L’expression «Il faut un village pour élever un enfant» exprime la réalité des besoins croissants des familles qui, trop souvent, ne savent plus où donner de la tête pour trouver le soutien nécessaire. Pourtant, les services à l’enfance sont de plus en plus nombreux au Québec.
Pour le professeur Carl Lacharité, chercheur au Centre d’études interdisciplinaires sur le développement de l’enfant et de la famille de l’Université du Québec à Trois-Rivières (UQTR), la multitude des services n’est pas la réponse aux nombreux besoins des parents. Selon lui, ces derniers ont intérêt à se faire confiance et à entretenir leurs liens avec d’autres parents afin d’apprendre à être de bons parents et à répondre aux besoins des enfants pour les aider à s’épanouir pleinement.

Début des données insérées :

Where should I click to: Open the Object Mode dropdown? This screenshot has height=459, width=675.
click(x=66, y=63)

«Ce que nous dénonçons, c’est le déséquilibre qui prévaut actuellement. Plus on ajoute des services et des interventions d’experts, plus on enlève des occasions d’apprendre. Les parents ne remplaceront pas les médecins et autres spécialistes, mais nous devons trouver un moyen pour qu’ils se réapproprient certaines choses qui ont été cédées à des professionnels interventionnistes au cours des dernières années», explique le M. Lacharité.

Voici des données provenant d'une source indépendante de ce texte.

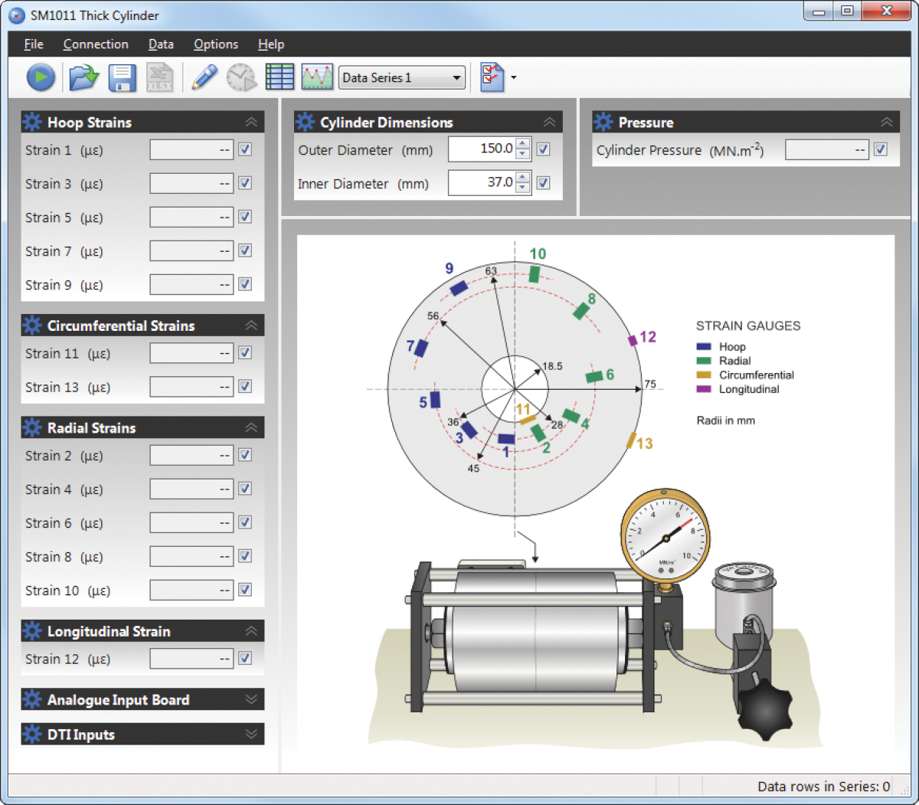
Task: Increase Outer Diameter with the up arrow
Action: [x=522, y=143]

Le professeur, accompagné de sa collègue et conjointe, Mme Marleen Baker, précise que ce ne sont pas que les familles vulnérables qui ont besoin de soutien. Citant la récente Enquête québécoise sur l’expérience des parents d’enfants de 0 à 5 ans, une vaste étude menée auprès de 15 000 parents par l’Institut de la statistique du Québec, M. Lacharité souligne que près d’un parent sur 5 ne se sent pas complètement compétent dans son rôle.
«Ça vient peut-être dû fait que nous avons trop de mesures et services imposés. Il faut que les initiatives émanent du milieu, à partir des besoins vécus par les parents. Il faut que les parents se mobilisent, de concert avec les intervenants, afin qu’il y ait plus d’accompagnement, d’échange, et d’éducation si nous voulons qu’ils gagnent en confiance et en compétence. Et tout cela est possible à bien des niveaux, que ce soit à l’école, à la garderie, dans les loisirs ou autres.»
Burnout parental
Avoir des enfants peut être une source de bonheur à bien des égards, mais il suffit d’avoir été parent soi-même ou d’observer les parents de son entourage pour comprendre que la progéniture peut également être cause de stress intense, de tensions et de sentiment de perte de contrôle pouvant mener au surmenage. On parle alors de burnout parental.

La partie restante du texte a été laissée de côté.